Lattes was born to a family of Italian Jewish immigrants in Curitiba, Southern Brazil. He did his first studies in that town and in São Paulo, and his university studies at the University of São Paulo, graduating in 1943, in Mathematics and Physics. He was part of an initial group of brilliant young Brazilian physicists who worked under European teachers such as Gleb Wataghin (1899-1986) and Giuseppe Occhialini (1907-1993). Lattes was considered the most brilliant of those and was noted at a very young age as a bold researcher. His colleagues, who also became important Brazilian scientists, were Oscar Sala, Mário Schenberg, Roberto Salmeron, Marcelo Damy de Souza Santos and Jayme Tiomno. At the age of 23, he was one of the founders of the Brazilian Center of Physical Research (Centro Brasileiro de Pesquisas Físicas) in Rio de Janeiro.
From 1947 to 1948, Lattes launched on his main research line, by studying cosmic rays, which were discovered in 1932 by American physicist Carl David Anderson. He visited a weather station on top of the 5,200-meter high Chacaltaya mountain in Bolivia, using photographic plates to register the rays.

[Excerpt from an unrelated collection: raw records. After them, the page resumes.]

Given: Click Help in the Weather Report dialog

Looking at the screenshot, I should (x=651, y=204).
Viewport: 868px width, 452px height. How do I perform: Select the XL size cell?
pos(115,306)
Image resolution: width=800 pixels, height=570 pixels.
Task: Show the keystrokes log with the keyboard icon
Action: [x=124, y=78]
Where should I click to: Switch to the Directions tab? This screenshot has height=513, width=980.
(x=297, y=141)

Traveling to England with his teacher Occhialini, Lattes went to work at the H. H. Wills Laboratory of the University of Bristol, directed by Cecil Frank Powell (1903-1969). After improving on the nuclear emulsion used by Powell, by asking Ilford Co. to add more boron to it, in 1947, he made with them his great experimental discovery, that of a new atomic particle, the pi meson (or pion), which disintegrates into a new kind of particle, the mu meson. Brash young Lattes then proceeded to write a paper for Nature magazine without bothering to ask for Powell's consent. In the same year, he was responsible for calculating the new particle's mass, a painstaking job. A year later, working with Eugene Gardner (1913-1950) at the University of California, Berkeley, Lattes was able to detect the artificial production of pion particles in the lab's cyclotron, by bombarding carbon atoms with alpha particles. He was 24 years old.

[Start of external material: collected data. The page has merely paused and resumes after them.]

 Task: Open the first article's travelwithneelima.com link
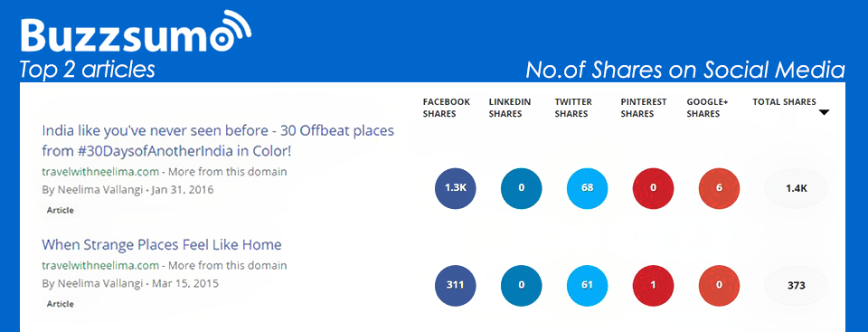[100, 171]
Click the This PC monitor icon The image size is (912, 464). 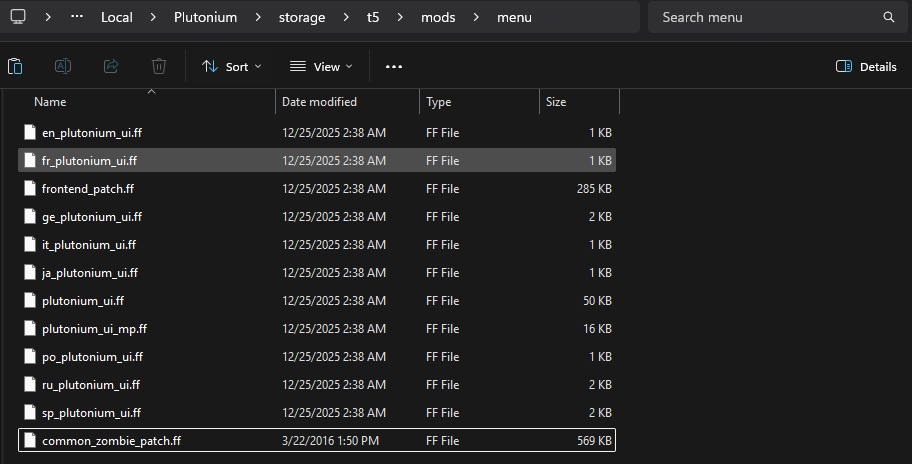[x=19, y=17]
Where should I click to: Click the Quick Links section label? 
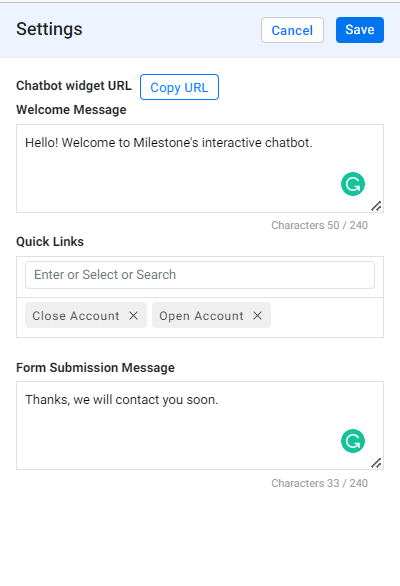coord(50,241)
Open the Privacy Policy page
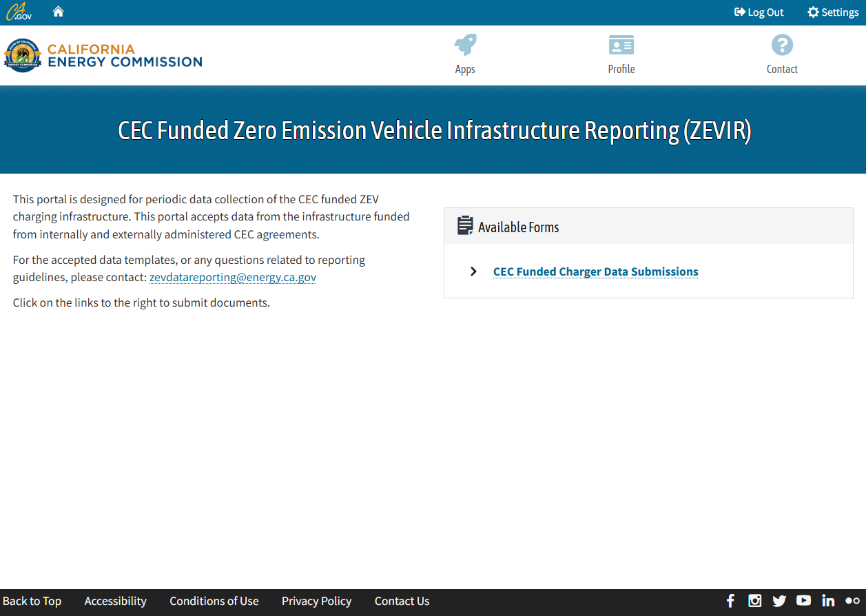 tap(316, 600)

In 1949, Lattes returned as a professor and researcher with the Federal University of Rio de Janeiro and the Brazilian Center for Physical Research. After another brief stay in the USA (from 1955 to 1957), he returned to Brazil and accepted a position at his alma mater, the Department of Physics of the University of São Paulo.
In 1967, Lattes accepted a position of full professor with the new "Gleb Wataghin" Institute of Physics at the State University of Campinas, named after his former professor, which he helped to found. He became also the chairman of the Department of Cosmic Rays, Chronology, High Energies and Leptons. In 1969, he and his group discovered the mass of the so-called fire balls, a phenomenon induced by naturally occurring high-energy collisions, and which was detected by means of special lead-chamber nuclear emulsion plates invented by him, and placed at the Chacaltaya peak of the Bolivian Andes.
Lattes retired in 1986, when he received the titles of doctor honoris causa and professor emeritus of that university. After retirement he continued to live in a house in the suburban area very near to the University's campus. He died of a heart attack on March 8, 2005.
Lattes is one of the most distinguished and honored Brazilian physicists, and his work was fundamental for the development of atomic physics. He was also a great scientific leader of Brazilian Physics and was one of the main personalities behind the creation of the important Brazilian National Research Council (Conselho Nacional de Desenvolvimento Científico e Tecnológico). Due to his contribution in this process, the Brazilian national science data-base, Lattes Platform was named after him. He figures as one of the few Brazilians in Isaac Asimov's Biographical Encyclopedia of Science and Technology, as well as in the Encyclopædia Britannica. Although he was the main researcher and the first author of the historical Nature article describing the meson pi, Cecil Powell alone was awarded the Nobel Prize for Physics in 1950 for "his development of the photographic method of studying nuclear processes and his discoveries regarding mesons made with this method". The reason for this apparent neglect is that the Nobel Committee policy until 1960 was to give the award to the research group head, only. After his death UNICAMP decided to give his name to the central library.